人はみな「死亡率100%」の生き物である
さて、インフルエンザ菌のワクチンは、もしかしたら日本人の総死亡率は減らさないかもしれません。しかし、元気な子どもが突然死亡したり、一生神経に重い障害を残したりするという悲惨な事態を避けることはできます。そのような目的に照らし合わせている限り、インフルエンザ菌ワクチンは非常に価値の高いワクチンであると言えるでしょう。だから、諸外国同様、日本でもインフルエンザ菌のワクチンはどの子どもでも自由に接種できるよう無料で提供されるべきだと私は考えています。
総死亡率は確かに「価値の1つ」でしょう。でも、総死亡率は「価値のすべて」ではありません。私たちは他にも大切な価値をたくさん持っているのです。それに、ながーい目で見れば、私たちみんな死亡率100%の生き物です。生きているものはいつかみんな何らかの理由で死んでしまいますから、長い目で見ると、死亡率を下げるのは原理的に不可能ということになります。要は、何歳で死にたいか、どのように死にたいか、という価値観の問題になってくるわけです。
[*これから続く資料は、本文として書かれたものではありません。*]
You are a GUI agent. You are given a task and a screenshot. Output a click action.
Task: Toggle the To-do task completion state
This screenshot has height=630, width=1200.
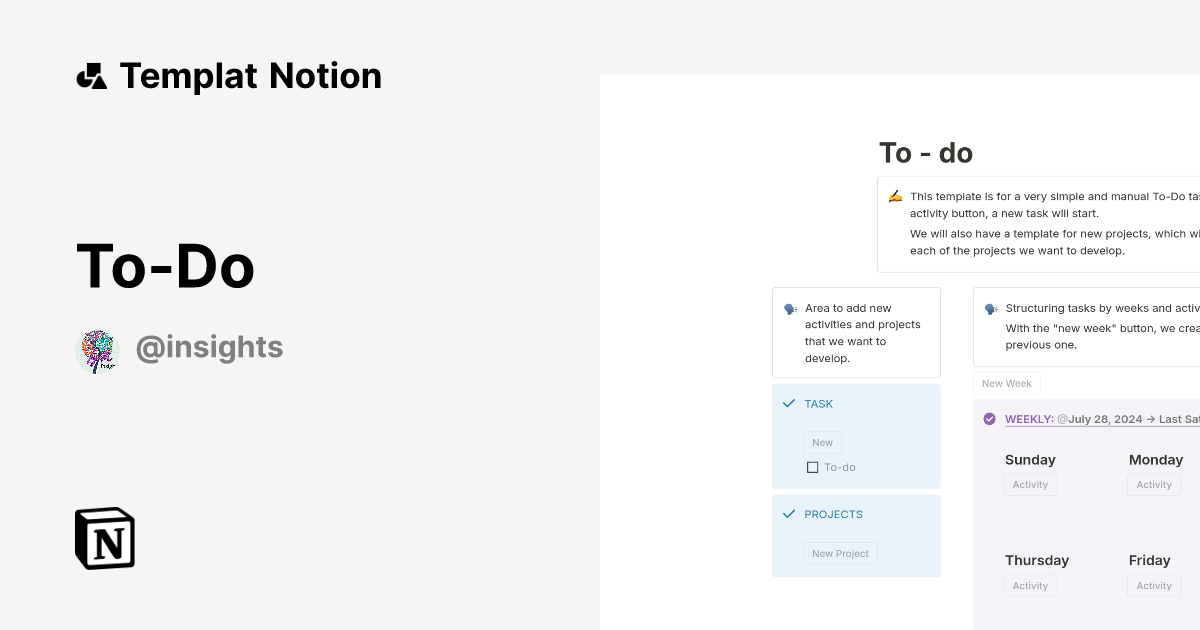[811, 467]
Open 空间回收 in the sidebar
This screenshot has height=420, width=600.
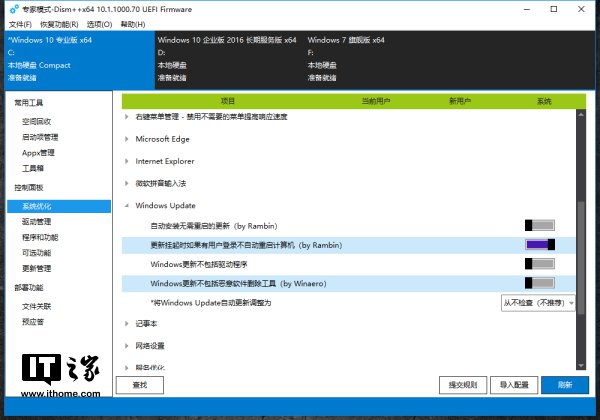coord(38,120)
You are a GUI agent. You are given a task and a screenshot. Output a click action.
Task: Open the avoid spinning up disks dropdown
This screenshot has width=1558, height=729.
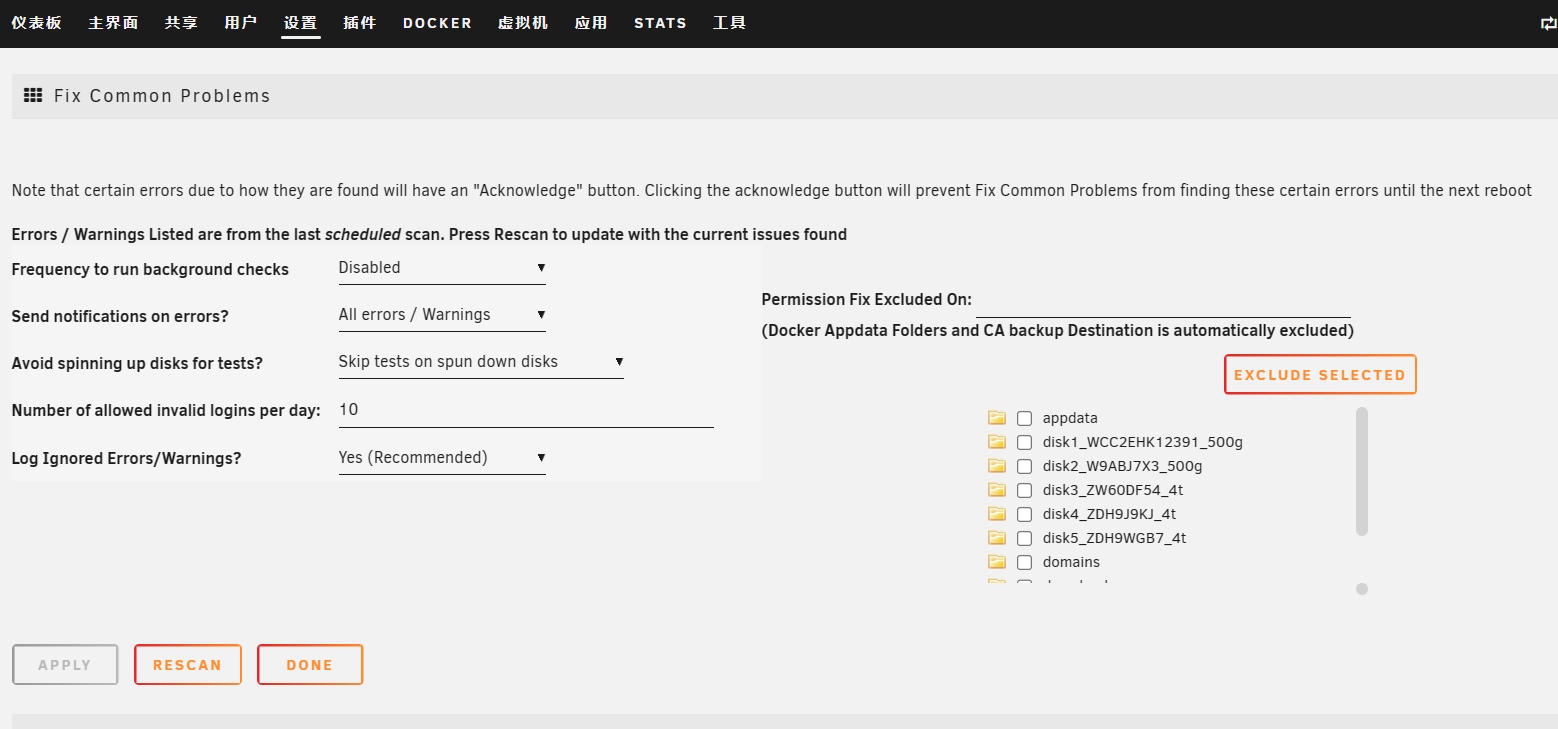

大切なのは、何を大事な価値と捉えるか、それを各人が明確にすることだと思います。
長生きこそががんを増やす
話は少し脱線しますが、がんになる最大の危険因子ってなんだかご存じですか ? それはタバコでも発がん物質でもありません。
加齢、すなわち年を取ることです。
がん患者さんは年々増えています。タバコを吸う人は減っているのにがんは増えています。それは簡単な理由で、高齢化社会になって、人が長生きするようになったためです。長生きするとがんになる機会は増えるのです。長生きこそががんを増やすのです。
ですから、どうしてもがんになりたくないという人は、極端な話、タバコをやめるよりも何よりも、長生きしなければよいのです。ただ、多くの人にとってそれでは本末転倒です。その理由は、「なぜがんになりたくないのか」を考えれば、容易にわかるでしょう。逆に、「90歳をすぎた高齢者にがん検診をする価値はあるか」という問いに対しても、同じような観点から考えてみなければならないでしょう。「90歳になってもがん検診をするか ? 」という命題は、読者のみなさん自身で、自分の問題として考えてみてください。
いずれにしても、大切なのは情報が十分に開示されることです。情報の開示こそが私たちプロの医療者や行政の果たすべき責任なのです。こうしなさい、ああしなさいと価値観を押しつけることではありません。その与えられた情報をどう料理するかは、本当は1人ひとりが決めればいいだけの話だと思うのです。あとは、各人が自分の欲する目的を明確にし、それに照らし合わせた医療のあり方に賛同したり反対したりすればいいだけの話でしょう。